Specifically, the hand labeling information may include labeling information of a gesture.

Specifically, the first convolutional neural network may include: the image processing device comprises a first input layer, a first feature extraction layer and a first classification output layer, wherein the first classification output layer is used for predicting whether a plurality of candidate regions of the sample image are human hand candidate regions.

Specifically, the second convolutional neural network may include: the second input layer, the second feature extraction layer and the second classification output layer are used for outputting the gesture detection result of the sample image.

Specifically, the gesture detection result may further include: a non-predetermined gesture type.

Specifically, the first convolutional neural network may be an RPN, and/or the second convolutional neural network may be an FRCNN.

In a specific implementation manner of the present application, referring to fig. 8, a schematic structural diagram of another gesture detection network training apparatus is provided, and compared with the foregoing embodiment, in this embodiment, the second training module 703 includes:

a correction submodule 703A for correcting the prediction information of the hand candidate region;

the training sub-module 703B is configured to train the second convolutional neural network parameters according to the corrected prediction information of the human hand candidate region and the sample image, and keep the second feature extraction layer parameters unchanged in the training process.

Specifically, the modification sub-module 703A is specifically configured to input the multiple supplementary negative sample images and the prediction information of the human hand candidate region into a third convolutional neural network for classification, so as to filter the negative samples in the human hand candidate region, and obtain the modified prediction information of the human hand candidate region.

Specifically, the difference between the number of human hand candidate regions in the prediction information of the human hand candidate region and the number of the supplementary negative sample images falls within a predetermined allowable range.

Specifically, the difference between the number of the human hand candidate regions in the prediction information of the human hand candidate region and the number of the supplementary negative sample images is equal.

Specifically, the third convolutional neural network may be FRCNN.

Corresponding to the gesture detection method, the embodiment of the application also provides a gesture detection device.

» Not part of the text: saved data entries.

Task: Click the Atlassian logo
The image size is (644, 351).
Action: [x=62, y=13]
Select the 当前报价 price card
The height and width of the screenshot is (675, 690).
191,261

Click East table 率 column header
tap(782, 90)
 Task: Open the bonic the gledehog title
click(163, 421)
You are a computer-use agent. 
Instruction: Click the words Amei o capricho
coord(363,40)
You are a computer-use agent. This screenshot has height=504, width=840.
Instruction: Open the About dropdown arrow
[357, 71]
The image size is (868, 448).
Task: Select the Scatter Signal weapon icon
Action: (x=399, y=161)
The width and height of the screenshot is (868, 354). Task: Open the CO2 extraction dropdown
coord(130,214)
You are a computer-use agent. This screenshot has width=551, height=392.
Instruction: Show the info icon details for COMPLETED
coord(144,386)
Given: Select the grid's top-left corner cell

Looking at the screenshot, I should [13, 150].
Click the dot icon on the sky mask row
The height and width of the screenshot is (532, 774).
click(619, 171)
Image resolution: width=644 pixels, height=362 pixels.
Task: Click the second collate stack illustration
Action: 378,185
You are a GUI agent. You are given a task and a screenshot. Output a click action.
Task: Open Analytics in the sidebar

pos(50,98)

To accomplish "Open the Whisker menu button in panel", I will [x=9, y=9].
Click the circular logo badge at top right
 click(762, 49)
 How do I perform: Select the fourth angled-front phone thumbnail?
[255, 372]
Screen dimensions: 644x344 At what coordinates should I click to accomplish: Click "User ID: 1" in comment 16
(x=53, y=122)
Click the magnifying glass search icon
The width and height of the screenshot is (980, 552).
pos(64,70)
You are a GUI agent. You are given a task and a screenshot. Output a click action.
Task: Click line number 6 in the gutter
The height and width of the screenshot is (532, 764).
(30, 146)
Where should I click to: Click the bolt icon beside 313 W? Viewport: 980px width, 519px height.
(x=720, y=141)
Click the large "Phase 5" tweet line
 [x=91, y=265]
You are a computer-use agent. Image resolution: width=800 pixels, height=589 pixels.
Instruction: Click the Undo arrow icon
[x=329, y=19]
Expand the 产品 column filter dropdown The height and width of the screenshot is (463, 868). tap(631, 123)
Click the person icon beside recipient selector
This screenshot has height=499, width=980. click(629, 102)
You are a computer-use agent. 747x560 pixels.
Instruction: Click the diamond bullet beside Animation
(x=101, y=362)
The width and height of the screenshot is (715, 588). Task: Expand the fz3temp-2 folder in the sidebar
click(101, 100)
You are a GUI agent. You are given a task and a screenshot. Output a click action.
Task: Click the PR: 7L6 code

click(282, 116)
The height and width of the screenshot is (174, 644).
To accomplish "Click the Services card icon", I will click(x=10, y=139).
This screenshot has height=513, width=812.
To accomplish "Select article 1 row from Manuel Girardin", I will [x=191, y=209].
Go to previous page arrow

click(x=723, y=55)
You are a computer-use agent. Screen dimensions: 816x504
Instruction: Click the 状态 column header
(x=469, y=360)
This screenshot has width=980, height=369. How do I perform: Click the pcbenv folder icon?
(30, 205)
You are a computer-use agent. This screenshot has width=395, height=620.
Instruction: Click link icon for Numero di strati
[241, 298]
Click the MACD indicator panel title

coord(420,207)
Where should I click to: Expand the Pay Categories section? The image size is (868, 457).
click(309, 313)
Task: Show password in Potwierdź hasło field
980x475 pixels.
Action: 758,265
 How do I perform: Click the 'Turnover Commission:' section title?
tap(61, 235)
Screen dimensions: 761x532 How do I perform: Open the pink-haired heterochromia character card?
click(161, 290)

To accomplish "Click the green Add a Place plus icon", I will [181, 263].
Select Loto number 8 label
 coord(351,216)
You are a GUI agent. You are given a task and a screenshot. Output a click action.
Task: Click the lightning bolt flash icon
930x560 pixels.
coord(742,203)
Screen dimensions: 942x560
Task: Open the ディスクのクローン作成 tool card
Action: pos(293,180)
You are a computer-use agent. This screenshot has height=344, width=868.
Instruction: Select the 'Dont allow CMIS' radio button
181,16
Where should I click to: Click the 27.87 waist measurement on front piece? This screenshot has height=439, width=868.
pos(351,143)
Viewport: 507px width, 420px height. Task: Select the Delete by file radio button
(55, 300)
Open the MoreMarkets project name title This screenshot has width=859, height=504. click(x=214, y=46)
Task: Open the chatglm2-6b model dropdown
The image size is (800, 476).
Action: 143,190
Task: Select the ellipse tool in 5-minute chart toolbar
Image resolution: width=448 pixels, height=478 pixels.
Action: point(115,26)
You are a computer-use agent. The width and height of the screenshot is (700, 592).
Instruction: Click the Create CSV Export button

Fig. 9 is a schematic structural diagram of a gesture detection apparatus according to an embodiment of the present application, where the apparatus includes:

a first obtaining module 901, configured to detect an image using a fourth convolutional neural network, and obtain first feature information of the image and prediction information of a human hand candidate region, where the image includes a still image or an image in a video;

a detection module 902, configured to use the first feature information and the prediction information of the human hand candidate region as second feature information of a fifth convolutional neural network, and perform gesture detection on the image according to the second feature information by using the fifth convolutional neural network to obtain a gesture detection result of the image; wherein the fourth feature extraction layer parameters of the fourth convolutional neural network are the same as the fifth feature extraction layer parameters of the fifth convolutional neural network.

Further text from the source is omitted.